(BRIEF) Format everything from the line containing "Task: Open the 活动与资源 dropdown menu" down to the end of the material as a JSON list of strings, one string per line, skipping blank lines and leaving out the pictures.

(INFORMATION SUPPLIED)
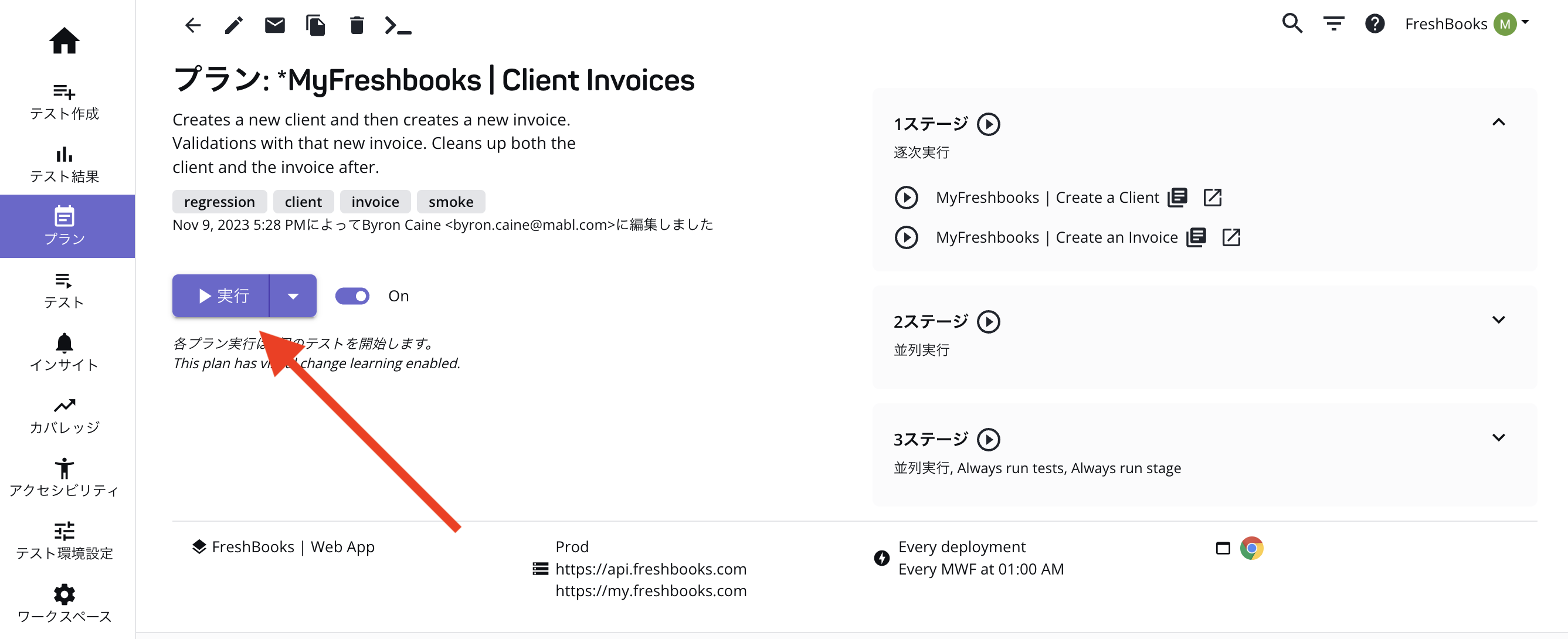The width and height of the screenshot is (1568, 639).
Task: Click the help question mark icon
Action: point(1374,23)
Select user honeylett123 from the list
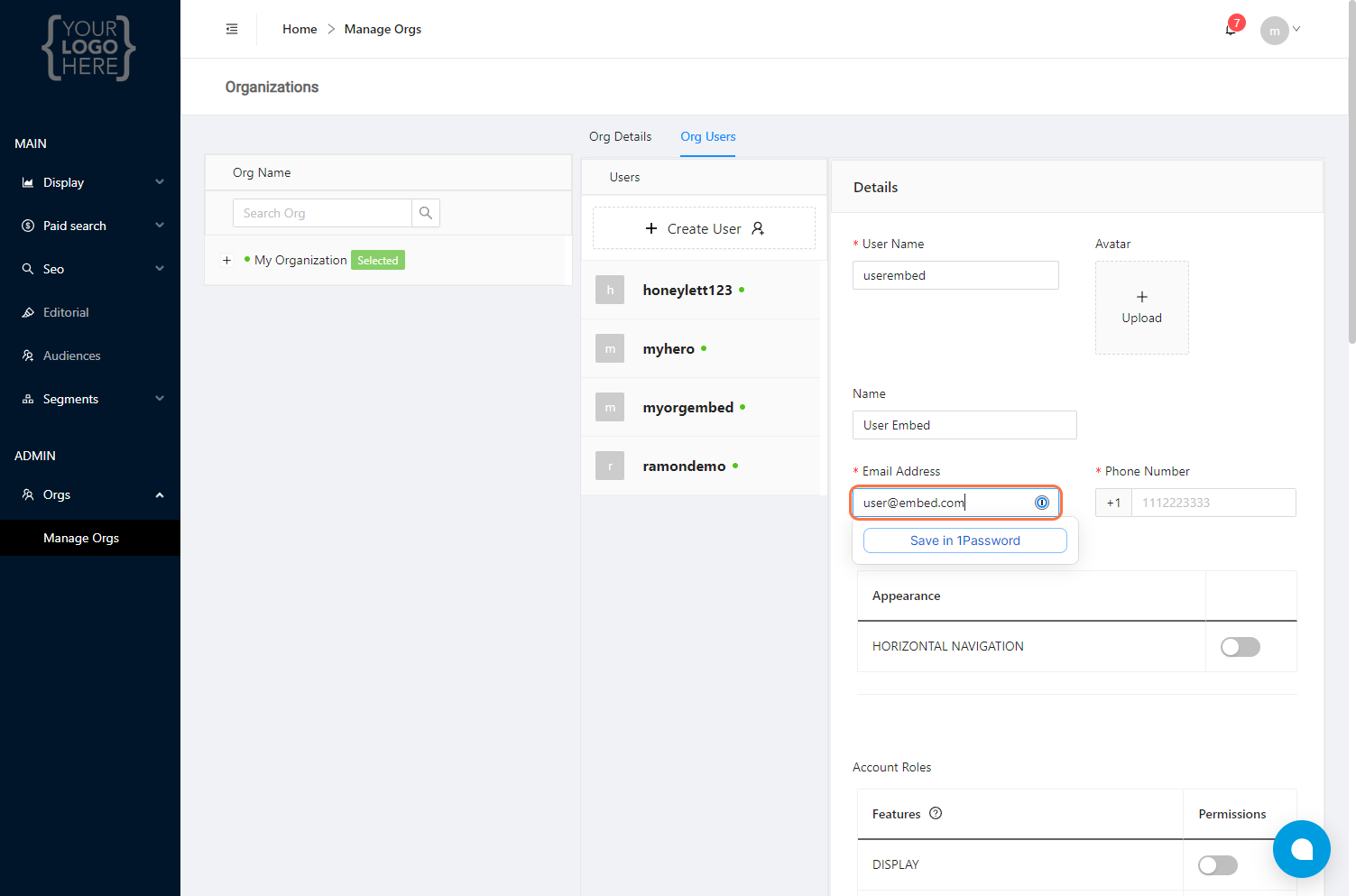 [687, 290]
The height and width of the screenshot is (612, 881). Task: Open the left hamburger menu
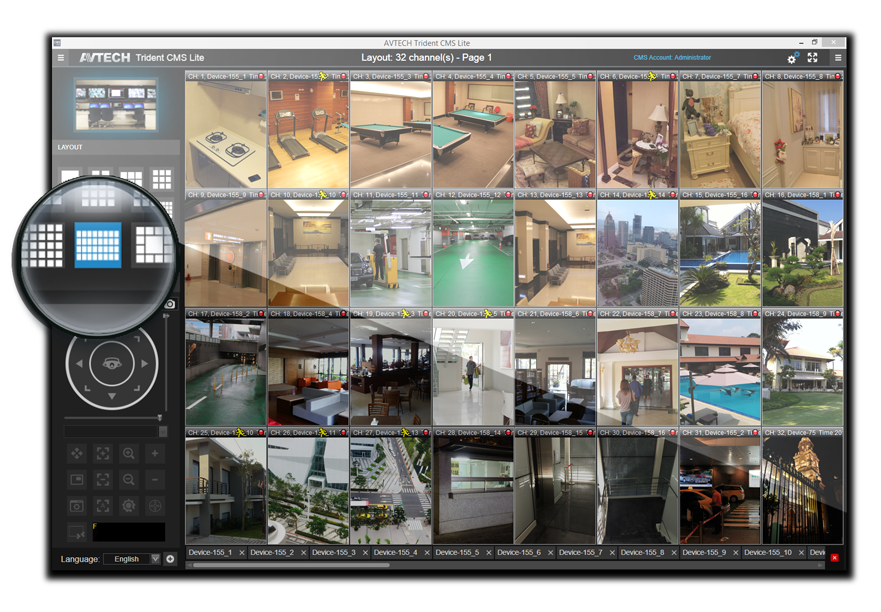[61, 58]
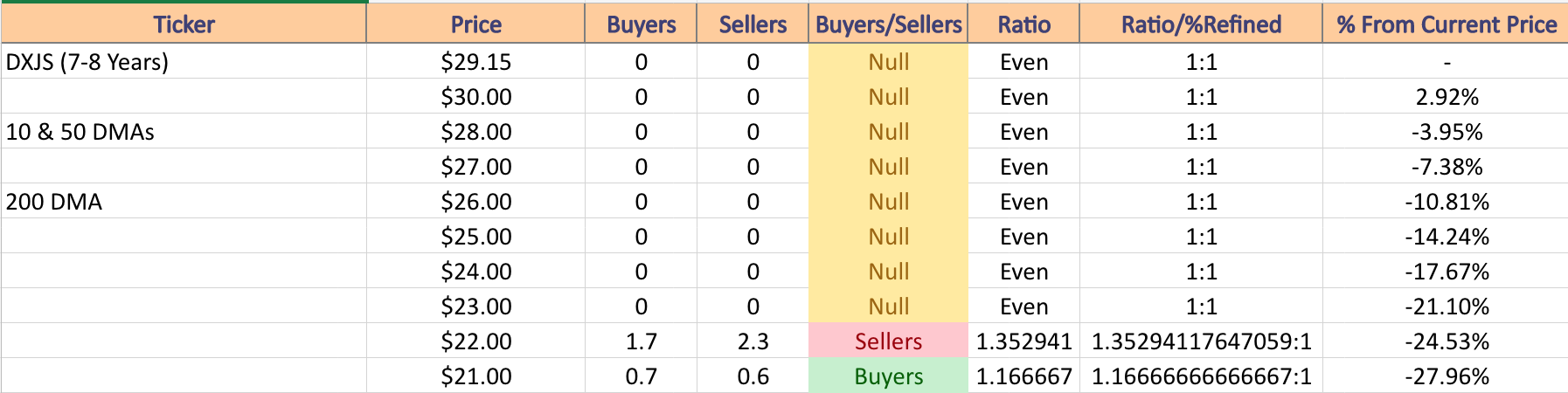The height and width of the screenshot is (393, 1568).
Task: Select the Ticker column header
Action: 184,24
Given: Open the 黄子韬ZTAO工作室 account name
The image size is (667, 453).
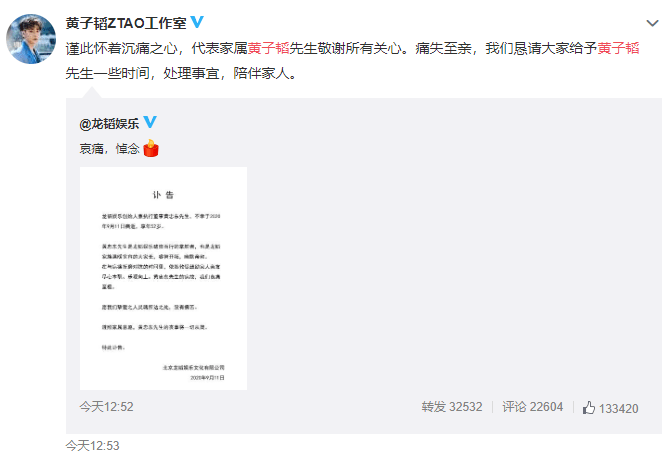Looking at the screenshot, I should pos(126,23).
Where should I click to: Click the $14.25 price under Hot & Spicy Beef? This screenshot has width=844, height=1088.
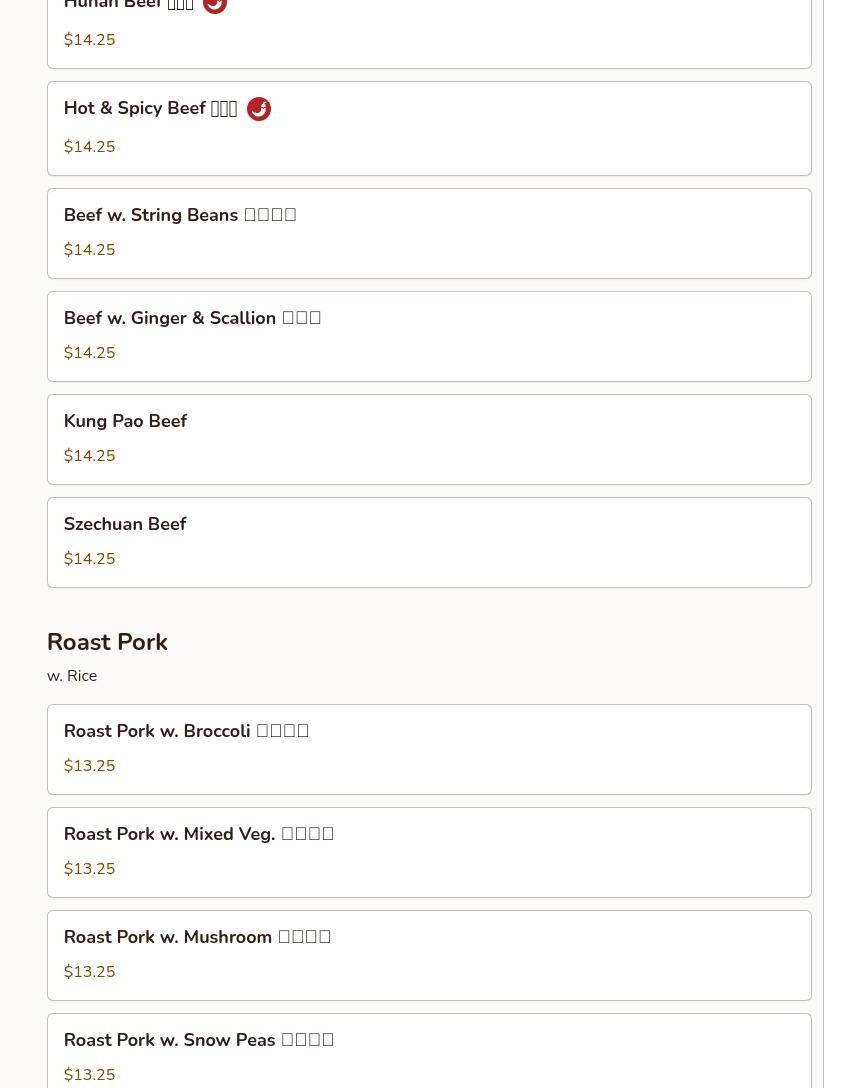(x=89, y=147)
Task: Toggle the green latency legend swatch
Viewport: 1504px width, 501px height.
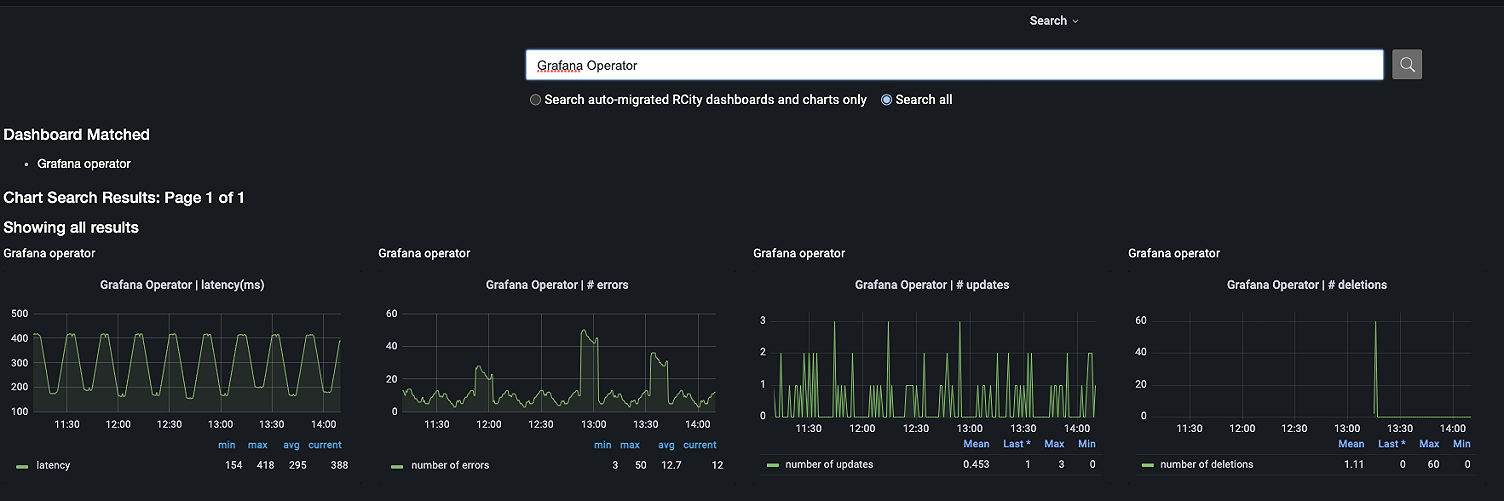Action: click(x=22, y=466)
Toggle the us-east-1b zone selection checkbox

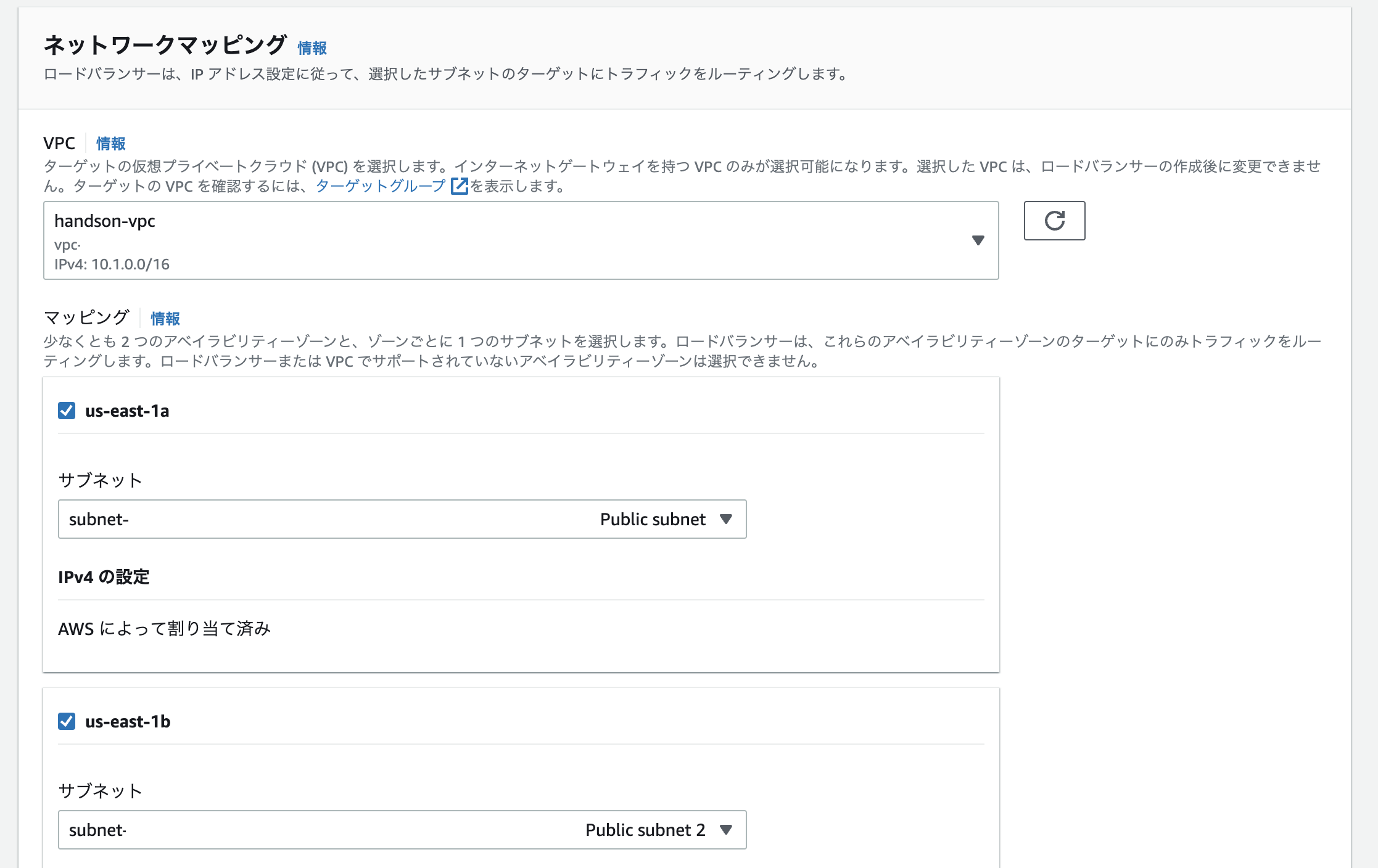65,721
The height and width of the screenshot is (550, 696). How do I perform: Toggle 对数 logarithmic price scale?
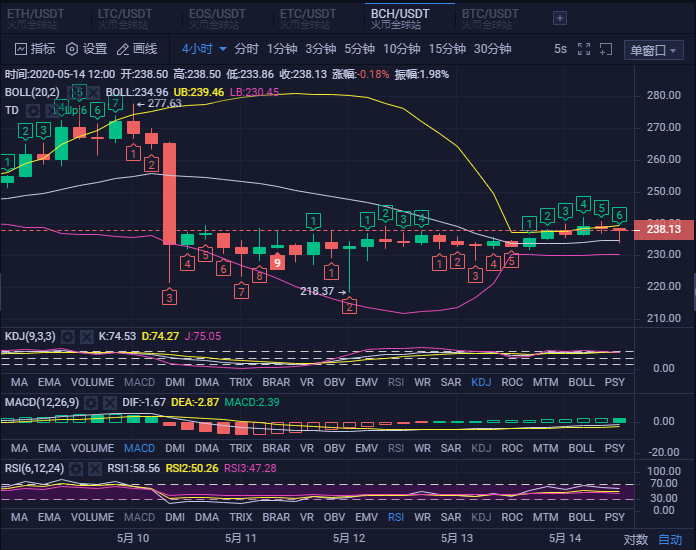pyautogui.click(x=636, y=539)
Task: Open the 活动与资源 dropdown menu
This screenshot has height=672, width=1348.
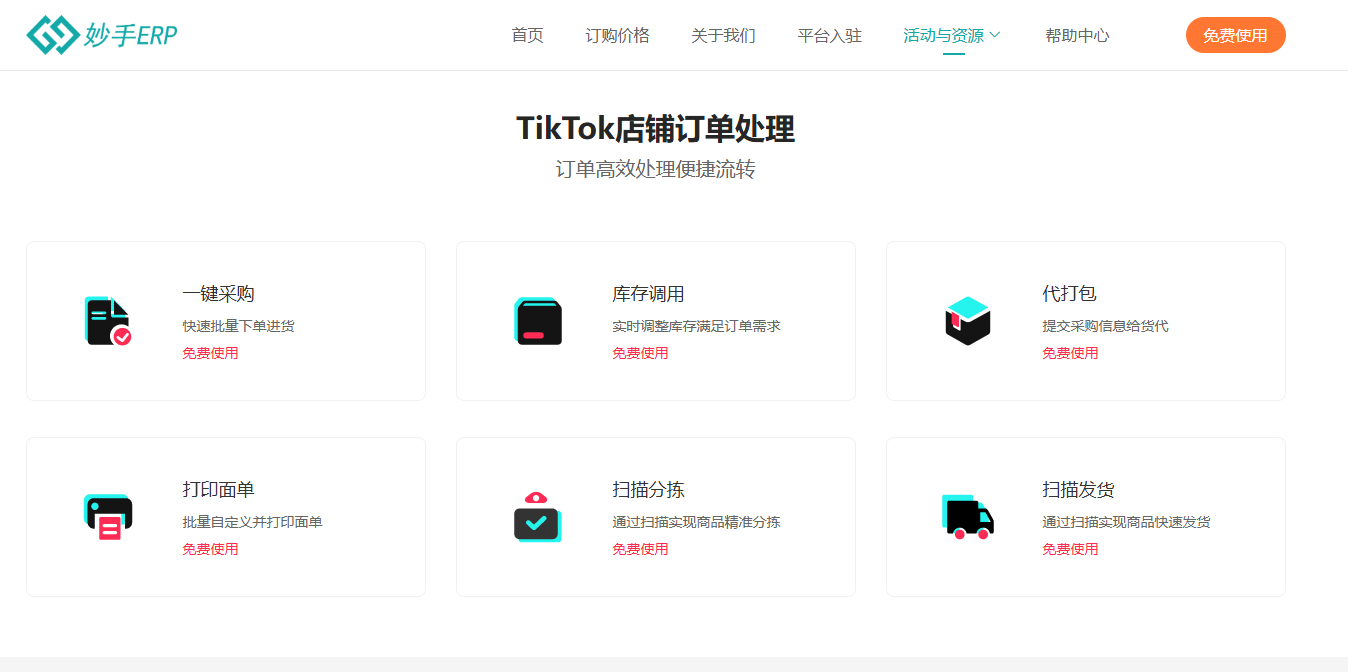Action: pos(945,34)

(REPLY)
[
  "Task: Open the 活动与资源 dropdown menu",
  "This screenshot has height=672, width=1348.",
  "Action: pos(945,34)"
]